Alex is currently a machine learning and relevance engineer at LinkedIn. Alex has been a lecturer at the Paul G. Allen School of Computer Science & Engineering at the University of Washington, where he redesigned CSE 312: Probability & Statistics for Computer Scientists. To improve the course, Alex developed a new textbook, presentations, problem sets, auto graders, and lectures for the course. Previously, Alex has served as a teaching assistant and course assistant a total of 13 times at Stanford University and the University of Washington, where he received the Bob Bandes Memorial Student Teaching Award (awarded to <1% of TA’s each year). Alex has also worked as a data scientist at Facebook, a software engineer at Google, and a research assistant at the Graphics and Imaging Lab and Washington Experimental Mathematics Laboratory at the University of Washington. In addition to guest lecturing at SSI this summer, Alex will be teaching computer science at Stanford University.

Bootcamp Structure


Lectures for Conducting Data Science Research and Programming for Data Science Research take place daily from Monday through Friday. During lectures, students will be expected to participate in code-alongs to practice their programming skills.

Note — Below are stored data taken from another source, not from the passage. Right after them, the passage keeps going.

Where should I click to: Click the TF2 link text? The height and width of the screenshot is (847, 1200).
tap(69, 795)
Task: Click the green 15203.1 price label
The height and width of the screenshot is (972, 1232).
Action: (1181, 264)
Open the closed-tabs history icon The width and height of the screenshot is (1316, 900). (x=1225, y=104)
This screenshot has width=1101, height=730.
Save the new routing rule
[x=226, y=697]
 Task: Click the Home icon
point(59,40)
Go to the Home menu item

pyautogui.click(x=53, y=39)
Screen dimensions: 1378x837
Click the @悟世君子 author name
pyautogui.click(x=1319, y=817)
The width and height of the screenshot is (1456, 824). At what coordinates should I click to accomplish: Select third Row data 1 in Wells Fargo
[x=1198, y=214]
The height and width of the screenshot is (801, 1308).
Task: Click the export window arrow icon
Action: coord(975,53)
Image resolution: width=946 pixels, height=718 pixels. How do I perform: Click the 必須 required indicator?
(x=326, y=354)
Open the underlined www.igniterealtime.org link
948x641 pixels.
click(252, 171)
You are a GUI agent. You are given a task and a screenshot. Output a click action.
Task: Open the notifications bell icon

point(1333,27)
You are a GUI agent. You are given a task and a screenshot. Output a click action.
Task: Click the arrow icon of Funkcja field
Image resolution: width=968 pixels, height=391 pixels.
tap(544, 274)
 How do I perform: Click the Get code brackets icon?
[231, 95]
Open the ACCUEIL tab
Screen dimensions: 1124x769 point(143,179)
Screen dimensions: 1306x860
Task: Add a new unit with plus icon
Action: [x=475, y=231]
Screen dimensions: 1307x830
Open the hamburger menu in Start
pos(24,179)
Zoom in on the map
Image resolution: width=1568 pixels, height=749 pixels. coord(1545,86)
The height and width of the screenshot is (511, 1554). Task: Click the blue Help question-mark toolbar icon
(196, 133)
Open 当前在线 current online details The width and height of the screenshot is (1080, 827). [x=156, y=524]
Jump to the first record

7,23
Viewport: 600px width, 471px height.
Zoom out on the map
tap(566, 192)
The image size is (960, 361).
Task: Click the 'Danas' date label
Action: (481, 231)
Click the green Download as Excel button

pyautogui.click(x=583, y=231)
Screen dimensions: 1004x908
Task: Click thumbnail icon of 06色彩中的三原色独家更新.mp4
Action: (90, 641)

Students are assigned weekly homework assignments that are a combination of programming assignments and research deliverables. Programming deliverables provide students hands-on experience practicing programming with datasets. Research deliverables guide students through the process of conducting background research, formulating a research proposal, and developing their scientific writing and presentation skills.

Discussion Section

In addition to daily lectures, discussion sections take place on Monday through Thursday. Discussion sections review key concepts and questions from the bootcamp and also dive deeper into more advanced topics. Discussion sections are optional, but students are highly recommended to attend to review concepts and practice their skills.

Office Hours

Teaching staff and research mentors host office hours throughout the week at two time slots on Monday through Friday. Students can attend office hours to ask questions they have about the course material, receive help on homework assignments and debugging code, and receive assistance with any other questions they may have.

Discussion Board

In addition to office hours, students can reach out to course instructors and teaching assistants through a 24/7 virtual discussion board to ask questions about lectures and homework assignments, obtain feedback on work, and receive help debugging code.

Starter Dataset Wiki

One of the most challenging aspects of conducting data science research for students is identifying appropriate datasets to work with. To help students get started with research projects, SSI provides students with a starter dataset wiki that contains a compilation of cleaned and pre-processed datasets across a variety of topics and categories, including public health, medical diagnostics, computer development, internet traffic and security, politics, climate change, energy, and other diverse topics.

Research Workshops

Every Sunday of the program, research workshops on a diverse variety of topics are hosted throughout the day. Students are encouraged to look through the list of workshop topics at the start of every week of the program to decide which talks would be most interesting for them to attend. Research workshops are led by SSI research mentors and are designed to introduce students to different fields of research and shed insight on various aspects of the research process. Examples of previous workshops span topics including "The Academic Publication Process", "AI & Medicine: Obstacles and Prospects", and "Introduction to Reinforcement Learning."

Post-SSI Research Tutorials

For two weeks after the end of the program, students will have access to post-program research tutorials to help them get started with conducting research in a variety of fields. During this two-week period, students can work on research tutorials in a self-paced manner, and staff will remain active on the virtual discussion board to help students who have any questions along the way.